[START]

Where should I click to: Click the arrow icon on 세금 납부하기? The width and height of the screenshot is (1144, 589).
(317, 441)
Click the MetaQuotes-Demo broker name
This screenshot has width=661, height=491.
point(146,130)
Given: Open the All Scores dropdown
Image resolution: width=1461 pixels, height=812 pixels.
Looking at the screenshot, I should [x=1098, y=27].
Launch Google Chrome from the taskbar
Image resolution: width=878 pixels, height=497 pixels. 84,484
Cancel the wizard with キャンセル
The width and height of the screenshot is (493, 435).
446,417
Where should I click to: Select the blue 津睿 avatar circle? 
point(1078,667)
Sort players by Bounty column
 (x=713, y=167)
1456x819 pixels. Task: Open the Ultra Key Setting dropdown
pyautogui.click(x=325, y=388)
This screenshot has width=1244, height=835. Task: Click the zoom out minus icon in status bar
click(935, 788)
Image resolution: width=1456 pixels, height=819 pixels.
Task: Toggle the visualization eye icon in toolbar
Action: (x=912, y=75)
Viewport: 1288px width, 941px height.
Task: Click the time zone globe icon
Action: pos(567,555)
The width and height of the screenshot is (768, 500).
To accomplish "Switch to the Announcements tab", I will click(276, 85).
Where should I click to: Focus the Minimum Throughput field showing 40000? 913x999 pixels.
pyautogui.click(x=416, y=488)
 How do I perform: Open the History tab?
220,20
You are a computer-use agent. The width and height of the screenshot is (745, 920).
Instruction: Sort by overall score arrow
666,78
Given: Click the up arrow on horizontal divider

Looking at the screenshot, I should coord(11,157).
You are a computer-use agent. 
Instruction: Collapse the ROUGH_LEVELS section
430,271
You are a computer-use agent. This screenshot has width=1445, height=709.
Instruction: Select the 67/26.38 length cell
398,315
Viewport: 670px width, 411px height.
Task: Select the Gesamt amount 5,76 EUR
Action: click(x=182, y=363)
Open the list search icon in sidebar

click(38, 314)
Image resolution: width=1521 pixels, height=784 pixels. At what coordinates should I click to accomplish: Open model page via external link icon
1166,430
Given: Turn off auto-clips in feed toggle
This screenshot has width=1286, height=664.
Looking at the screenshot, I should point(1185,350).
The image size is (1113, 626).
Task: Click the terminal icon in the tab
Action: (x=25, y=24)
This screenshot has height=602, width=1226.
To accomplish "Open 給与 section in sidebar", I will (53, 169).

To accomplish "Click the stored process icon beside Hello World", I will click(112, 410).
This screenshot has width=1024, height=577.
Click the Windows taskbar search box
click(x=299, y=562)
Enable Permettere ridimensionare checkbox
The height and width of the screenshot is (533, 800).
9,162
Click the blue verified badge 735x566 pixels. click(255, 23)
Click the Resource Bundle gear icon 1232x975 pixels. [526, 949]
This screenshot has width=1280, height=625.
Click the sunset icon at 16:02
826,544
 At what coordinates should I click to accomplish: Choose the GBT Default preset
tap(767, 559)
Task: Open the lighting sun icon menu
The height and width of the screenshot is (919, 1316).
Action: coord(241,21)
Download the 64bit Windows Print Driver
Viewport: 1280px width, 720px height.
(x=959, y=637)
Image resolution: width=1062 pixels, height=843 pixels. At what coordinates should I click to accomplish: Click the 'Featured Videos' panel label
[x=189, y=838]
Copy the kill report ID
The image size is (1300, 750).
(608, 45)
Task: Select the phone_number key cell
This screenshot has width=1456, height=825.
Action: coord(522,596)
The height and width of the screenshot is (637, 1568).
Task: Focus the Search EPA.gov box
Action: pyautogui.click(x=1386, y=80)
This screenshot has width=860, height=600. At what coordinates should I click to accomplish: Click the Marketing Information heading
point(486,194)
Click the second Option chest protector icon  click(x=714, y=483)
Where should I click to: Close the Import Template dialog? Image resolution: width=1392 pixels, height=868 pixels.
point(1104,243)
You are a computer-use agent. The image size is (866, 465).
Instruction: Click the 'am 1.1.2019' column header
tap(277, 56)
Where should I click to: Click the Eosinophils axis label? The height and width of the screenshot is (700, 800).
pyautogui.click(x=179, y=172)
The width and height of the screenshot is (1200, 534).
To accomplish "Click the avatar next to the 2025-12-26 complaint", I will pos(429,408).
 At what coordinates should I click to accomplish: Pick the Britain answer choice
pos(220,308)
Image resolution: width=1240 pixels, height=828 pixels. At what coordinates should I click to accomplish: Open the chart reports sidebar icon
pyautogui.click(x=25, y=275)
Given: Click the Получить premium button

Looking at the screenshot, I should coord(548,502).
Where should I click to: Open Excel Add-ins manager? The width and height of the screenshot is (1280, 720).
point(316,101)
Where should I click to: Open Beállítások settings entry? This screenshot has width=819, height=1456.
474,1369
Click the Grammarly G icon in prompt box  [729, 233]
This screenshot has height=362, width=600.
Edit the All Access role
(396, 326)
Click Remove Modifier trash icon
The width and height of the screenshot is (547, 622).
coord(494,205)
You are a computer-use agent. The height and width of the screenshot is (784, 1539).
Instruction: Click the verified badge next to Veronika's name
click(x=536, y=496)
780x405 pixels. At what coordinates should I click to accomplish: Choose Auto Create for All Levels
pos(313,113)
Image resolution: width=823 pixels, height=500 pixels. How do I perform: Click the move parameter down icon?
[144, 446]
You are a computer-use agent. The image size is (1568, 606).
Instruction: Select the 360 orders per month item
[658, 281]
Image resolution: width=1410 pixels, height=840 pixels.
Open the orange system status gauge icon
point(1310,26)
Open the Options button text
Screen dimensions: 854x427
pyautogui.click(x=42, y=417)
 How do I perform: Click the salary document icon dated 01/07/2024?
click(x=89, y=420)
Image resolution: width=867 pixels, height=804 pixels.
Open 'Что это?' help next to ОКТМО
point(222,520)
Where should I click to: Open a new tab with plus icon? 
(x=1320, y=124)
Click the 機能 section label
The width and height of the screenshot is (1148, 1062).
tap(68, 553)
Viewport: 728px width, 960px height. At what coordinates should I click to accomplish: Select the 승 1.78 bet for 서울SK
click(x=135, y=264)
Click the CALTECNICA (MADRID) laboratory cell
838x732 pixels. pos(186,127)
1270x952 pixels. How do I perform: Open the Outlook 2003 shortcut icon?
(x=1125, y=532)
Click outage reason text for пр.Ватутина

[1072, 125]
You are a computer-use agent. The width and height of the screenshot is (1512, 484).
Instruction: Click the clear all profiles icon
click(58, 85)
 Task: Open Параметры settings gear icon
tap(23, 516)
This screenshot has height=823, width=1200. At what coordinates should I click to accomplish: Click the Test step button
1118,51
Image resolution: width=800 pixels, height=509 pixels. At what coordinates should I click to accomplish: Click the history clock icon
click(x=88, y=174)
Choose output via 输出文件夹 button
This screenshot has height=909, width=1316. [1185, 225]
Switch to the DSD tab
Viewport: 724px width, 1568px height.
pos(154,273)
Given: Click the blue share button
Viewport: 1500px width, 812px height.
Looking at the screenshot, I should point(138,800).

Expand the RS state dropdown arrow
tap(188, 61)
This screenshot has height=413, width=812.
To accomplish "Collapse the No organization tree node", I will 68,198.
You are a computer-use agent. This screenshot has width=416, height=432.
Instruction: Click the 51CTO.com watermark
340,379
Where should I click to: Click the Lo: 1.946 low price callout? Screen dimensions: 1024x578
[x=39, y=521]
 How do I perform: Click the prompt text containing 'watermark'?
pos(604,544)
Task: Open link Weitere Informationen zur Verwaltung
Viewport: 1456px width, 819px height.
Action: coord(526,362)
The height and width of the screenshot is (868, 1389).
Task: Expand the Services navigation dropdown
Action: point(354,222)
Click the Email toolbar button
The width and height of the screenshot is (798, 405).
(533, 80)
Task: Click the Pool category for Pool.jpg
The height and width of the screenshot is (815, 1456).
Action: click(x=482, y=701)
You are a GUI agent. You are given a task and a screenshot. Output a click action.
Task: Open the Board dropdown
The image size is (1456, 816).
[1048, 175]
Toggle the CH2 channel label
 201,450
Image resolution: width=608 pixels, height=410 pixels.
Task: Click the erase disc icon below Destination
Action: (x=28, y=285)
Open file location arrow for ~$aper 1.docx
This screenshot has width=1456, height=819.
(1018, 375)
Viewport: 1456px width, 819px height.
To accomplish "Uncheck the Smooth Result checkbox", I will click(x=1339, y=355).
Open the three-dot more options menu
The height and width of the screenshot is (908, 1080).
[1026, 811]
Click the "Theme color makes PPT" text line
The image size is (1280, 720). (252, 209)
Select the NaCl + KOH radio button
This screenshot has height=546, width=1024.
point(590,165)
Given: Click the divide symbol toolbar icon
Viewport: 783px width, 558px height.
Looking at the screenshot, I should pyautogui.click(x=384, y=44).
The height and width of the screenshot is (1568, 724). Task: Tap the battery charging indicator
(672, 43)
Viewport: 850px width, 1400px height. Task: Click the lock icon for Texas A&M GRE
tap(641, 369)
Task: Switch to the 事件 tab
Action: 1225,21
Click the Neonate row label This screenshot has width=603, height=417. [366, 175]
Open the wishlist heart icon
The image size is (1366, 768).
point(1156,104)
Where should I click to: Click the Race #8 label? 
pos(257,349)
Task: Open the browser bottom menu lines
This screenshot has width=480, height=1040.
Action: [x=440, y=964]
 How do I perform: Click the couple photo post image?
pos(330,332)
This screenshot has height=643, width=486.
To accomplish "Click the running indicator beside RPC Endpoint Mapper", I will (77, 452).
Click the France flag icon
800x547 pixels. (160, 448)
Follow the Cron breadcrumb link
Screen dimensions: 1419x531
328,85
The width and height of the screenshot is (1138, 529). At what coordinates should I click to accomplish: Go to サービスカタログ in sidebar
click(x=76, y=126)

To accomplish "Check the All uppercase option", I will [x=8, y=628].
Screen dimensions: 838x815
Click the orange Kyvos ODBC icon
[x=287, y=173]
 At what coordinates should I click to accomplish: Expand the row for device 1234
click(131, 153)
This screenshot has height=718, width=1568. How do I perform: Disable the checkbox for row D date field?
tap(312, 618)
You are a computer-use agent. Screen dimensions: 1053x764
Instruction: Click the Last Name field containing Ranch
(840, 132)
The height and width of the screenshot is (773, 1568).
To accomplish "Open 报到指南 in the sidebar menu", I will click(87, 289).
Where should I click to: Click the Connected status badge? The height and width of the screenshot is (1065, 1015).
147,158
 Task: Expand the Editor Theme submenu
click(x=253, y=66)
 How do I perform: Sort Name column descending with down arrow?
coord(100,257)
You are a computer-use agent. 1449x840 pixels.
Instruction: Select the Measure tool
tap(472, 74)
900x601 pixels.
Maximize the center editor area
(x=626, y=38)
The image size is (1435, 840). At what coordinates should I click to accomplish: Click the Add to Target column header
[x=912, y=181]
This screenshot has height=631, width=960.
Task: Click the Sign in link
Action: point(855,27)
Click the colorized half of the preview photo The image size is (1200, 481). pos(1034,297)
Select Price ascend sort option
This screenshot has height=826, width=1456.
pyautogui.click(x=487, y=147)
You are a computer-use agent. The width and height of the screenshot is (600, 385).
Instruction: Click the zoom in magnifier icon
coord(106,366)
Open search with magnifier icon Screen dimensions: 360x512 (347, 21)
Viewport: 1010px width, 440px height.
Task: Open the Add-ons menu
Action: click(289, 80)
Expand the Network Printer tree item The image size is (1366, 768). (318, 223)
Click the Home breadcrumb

[END]

§ **Task objective**: Update the lines from the start of the records through the line containing "Looking at the screenshot, I should [x=1098, y=27].", including that line, so that "dropdown" becomes "menu" and nothing else changes.

§ **Expected output**:
Where should I click to: Click the arrow icon on 세금 납부하기? The width and height of the screenshot is (1144, 589).
(317, 441)
Click the MetaQuotes-Demo broker name
This screenshot has width=661, height=491.
point(146,130)
Given: Open the All Scores menu
Image resolution: width=1461 pixels, height=812 pixels.
Looking at the screenshot, I should [x=1098, y=27].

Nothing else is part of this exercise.